─── TEXTO SELECIONADO

Ser palhaço é ter grandeza de alma, é ser bizarro, liberal, nobre e generoso. Em certas ocasiões, por trás daquela pintura extravagante, com um nariz sobreposto também extravagante, se esconde alguém solitário, triste, desiludido da vida, algo que nós traduzimos como estar, aquele ser longânime, chorando, mas fazendo todos nós rirmos.
Palhaço vem do termo italiano omino di paglia que podemos traduzir para “homem de palha”. É, em suma, um artista que nos diverte em espetáculos de circo, ou noutro evento qualquer. Com suas vestes grotescas, gracejos, pilhérias e trejeitos, em certas ocasiões combinados com malabarismos, faz-nos esquecer os problemas por alguns instantes de puro lazer e, talvez, ele mesmo, não consiga desgrudar seus problemas e, assim, rir por fora e chorar por dentro.
Por isso a minha admiração por essa profissão que remonta 5.000 anos, nascida, quem sabe, na China antiga. Daí a minha homenagem mais do que sincera aos palhaços ainda resistindo no mundo inteiro.
E os seus nomes, ou apelidos? Carequinha, Torresmo, Pipoca, Garrafinha, Chuchu, Pimpão, Teco-teco, citar estes, pois a lista é imensa. Quantos desses não estiveram no centro das atenções, nos proporcionando momentos de alegria? Vêm em grandes circos, ou em pequenos. O palhaço geralmente é aquela pessoa humilde que não conseguiu emprego. Passa a viver na rua da amargura, bebendo para esquecer que bebe. Tropeça na própria perna cai e fica com o nariz vermelho. Ao redor da boca exibe a espuma da cerveja, é o branco da boca de palhaço. Sem dinheiro, sua roupa se esfarrapa e os circunstantes lhe dão quaisquer vestes, não lhe caem bem, serve de chacota. E, a partir daí, a sua função é a graça – como engraçado e como gracioso.

──────

> _PERGUNTAS A RESPONDER_
1 > Reproduza fielmente o trecho do texto sobre palhaços, começando nas palavras "Palhaço vem do" e parando logo depois de "no mundo inteiro.".
2 > Segundo o texto sobre palhaços, por que o autor admira a profissão de palhaço?

─── TRECHOS DOS DADOS

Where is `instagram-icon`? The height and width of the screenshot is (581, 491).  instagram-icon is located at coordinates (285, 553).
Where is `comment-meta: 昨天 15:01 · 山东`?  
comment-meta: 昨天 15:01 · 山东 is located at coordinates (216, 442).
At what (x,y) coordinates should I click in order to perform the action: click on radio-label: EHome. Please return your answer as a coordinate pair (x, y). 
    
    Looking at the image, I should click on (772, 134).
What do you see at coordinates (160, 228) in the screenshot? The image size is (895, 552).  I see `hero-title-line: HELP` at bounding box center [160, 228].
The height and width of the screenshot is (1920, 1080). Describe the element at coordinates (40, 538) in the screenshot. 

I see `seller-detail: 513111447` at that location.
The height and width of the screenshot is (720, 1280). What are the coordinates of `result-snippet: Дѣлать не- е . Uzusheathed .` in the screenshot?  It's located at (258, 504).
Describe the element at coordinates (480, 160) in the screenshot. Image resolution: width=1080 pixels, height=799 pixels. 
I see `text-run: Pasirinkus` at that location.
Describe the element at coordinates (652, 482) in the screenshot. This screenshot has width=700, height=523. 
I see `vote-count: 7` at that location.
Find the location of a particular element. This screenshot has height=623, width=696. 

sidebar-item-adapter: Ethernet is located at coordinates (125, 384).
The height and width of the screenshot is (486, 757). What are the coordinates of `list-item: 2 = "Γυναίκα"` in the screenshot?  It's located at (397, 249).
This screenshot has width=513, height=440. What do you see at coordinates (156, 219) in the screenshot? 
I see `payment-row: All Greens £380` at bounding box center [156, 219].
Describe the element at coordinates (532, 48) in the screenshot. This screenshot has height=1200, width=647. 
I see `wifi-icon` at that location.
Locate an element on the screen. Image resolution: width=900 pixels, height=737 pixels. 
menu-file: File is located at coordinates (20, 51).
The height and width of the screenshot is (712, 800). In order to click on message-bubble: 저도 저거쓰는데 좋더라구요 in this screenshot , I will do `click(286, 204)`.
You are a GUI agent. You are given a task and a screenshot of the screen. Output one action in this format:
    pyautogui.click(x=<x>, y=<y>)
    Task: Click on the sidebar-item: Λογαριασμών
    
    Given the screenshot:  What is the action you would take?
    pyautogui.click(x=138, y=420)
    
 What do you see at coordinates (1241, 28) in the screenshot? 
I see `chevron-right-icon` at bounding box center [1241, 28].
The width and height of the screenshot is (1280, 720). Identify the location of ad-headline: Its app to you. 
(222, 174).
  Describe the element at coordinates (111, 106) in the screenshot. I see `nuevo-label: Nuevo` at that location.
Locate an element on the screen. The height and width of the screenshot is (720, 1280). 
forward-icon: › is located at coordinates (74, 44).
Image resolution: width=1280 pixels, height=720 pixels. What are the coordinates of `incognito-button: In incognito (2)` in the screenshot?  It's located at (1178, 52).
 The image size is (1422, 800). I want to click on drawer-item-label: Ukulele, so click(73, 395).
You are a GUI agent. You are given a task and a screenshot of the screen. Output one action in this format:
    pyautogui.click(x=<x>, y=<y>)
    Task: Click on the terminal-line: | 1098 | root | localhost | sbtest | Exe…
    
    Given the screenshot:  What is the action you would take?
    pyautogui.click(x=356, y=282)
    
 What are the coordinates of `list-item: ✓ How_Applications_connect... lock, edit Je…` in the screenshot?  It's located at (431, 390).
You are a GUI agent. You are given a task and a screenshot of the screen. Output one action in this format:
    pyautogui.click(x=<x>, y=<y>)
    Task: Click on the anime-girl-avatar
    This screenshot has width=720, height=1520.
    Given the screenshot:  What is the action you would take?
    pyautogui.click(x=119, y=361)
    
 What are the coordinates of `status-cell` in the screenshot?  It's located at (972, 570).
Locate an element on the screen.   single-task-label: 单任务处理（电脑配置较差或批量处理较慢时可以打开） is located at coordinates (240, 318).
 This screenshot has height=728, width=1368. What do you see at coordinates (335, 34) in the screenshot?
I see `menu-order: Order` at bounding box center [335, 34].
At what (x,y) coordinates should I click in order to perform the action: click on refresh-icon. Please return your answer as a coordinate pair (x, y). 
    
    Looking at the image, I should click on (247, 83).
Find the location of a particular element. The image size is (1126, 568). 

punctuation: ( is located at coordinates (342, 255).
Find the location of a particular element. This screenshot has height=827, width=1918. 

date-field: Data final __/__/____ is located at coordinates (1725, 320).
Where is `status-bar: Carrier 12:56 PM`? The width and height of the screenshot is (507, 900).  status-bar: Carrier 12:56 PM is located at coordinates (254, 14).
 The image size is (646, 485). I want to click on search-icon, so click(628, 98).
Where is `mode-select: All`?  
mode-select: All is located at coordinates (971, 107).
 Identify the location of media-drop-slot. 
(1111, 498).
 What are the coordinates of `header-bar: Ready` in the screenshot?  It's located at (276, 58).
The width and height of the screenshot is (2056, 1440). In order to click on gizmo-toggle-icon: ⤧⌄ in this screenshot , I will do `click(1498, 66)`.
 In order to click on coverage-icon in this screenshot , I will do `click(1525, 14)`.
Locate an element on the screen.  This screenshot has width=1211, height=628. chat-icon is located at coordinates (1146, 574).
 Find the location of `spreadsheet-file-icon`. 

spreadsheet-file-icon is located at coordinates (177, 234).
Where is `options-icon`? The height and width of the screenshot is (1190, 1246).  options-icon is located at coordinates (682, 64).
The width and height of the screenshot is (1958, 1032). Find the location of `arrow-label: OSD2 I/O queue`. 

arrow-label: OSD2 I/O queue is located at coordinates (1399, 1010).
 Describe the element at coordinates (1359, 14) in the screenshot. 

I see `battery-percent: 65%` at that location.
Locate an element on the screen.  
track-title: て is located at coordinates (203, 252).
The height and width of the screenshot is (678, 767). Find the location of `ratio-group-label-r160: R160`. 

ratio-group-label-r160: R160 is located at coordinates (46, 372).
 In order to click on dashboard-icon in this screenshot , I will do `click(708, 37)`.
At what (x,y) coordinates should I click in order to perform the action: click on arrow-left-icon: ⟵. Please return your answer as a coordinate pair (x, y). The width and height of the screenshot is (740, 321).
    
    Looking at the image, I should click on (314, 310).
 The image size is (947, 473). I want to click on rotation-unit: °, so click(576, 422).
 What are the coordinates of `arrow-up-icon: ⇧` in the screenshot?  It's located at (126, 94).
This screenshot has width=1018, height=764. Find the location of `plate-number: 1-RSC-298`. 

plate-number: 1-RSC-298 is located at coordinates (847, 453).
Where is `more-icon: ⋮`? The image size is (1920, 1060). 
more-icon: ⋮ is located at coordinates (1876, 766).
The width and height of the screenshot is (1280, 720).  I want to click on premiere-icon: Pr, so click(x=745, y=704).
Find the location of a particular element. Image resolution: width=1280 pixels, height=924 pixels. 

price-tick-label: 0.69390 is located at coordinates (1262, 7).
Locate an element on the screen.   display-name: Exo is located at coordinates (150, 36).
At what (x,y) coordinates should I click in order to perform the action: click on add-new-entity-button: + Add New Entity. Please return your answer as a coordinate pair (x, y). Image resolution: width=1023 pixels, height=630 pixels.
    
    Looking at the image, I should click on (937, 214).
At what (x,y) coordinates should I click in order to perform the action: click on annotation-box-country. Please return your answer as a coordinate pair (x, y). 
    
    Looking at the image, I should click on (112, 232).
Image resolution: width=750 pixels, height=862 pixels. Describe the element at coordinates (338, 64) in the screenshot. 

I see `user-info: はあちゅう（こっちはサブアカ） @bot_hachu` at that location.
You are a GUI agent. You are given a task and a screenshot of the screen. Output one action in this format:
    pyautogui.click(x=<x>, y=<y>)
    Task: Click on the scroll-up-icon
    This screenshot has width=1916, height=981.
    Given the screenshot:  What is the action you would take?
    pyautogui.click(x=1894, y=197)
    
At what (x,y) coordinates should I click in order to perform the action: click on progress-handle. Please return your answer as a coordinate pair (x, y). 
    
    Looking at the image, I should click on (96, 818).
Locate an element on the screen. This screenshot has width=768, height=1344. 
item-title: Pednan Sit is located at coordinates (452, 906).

──────

> _SUAS RESPOSTAS_
1 >
Palhaço vem do termo italiano omino di paglia que podemos traduzir para “homem de palha”. É, em suma, um artista que nos diverte em espetáculos de circo, ou noutro evento qualquer. Com suas vestes grotescas, gracejos, pilhérias e trejeitos, em certas ocasiões combinados com malabarismos, faz-nos esquecer os problemas por alguns instantes de puro lazer e, talvez, ele mesmo, não consiga desgrudar seus problemas e, assim, rir por fora e chorar por dentro.
Por isso a minha admiração por essa profissão que remonta 5.000 anos, nascida, quem sabe, na China antiga. Daí a minha homenagem mais do que sincera aos palhaços ainda resistindo no mundo inteiro.

2 > O palhaço nos diverte e nos faz esquecer os problemas por alguns instantes de puro lazer. Enquanto isso, talvez ele mesmo não consiga desgrudar dos próprios problemas e acabe rindo por fora e chorando por dentro.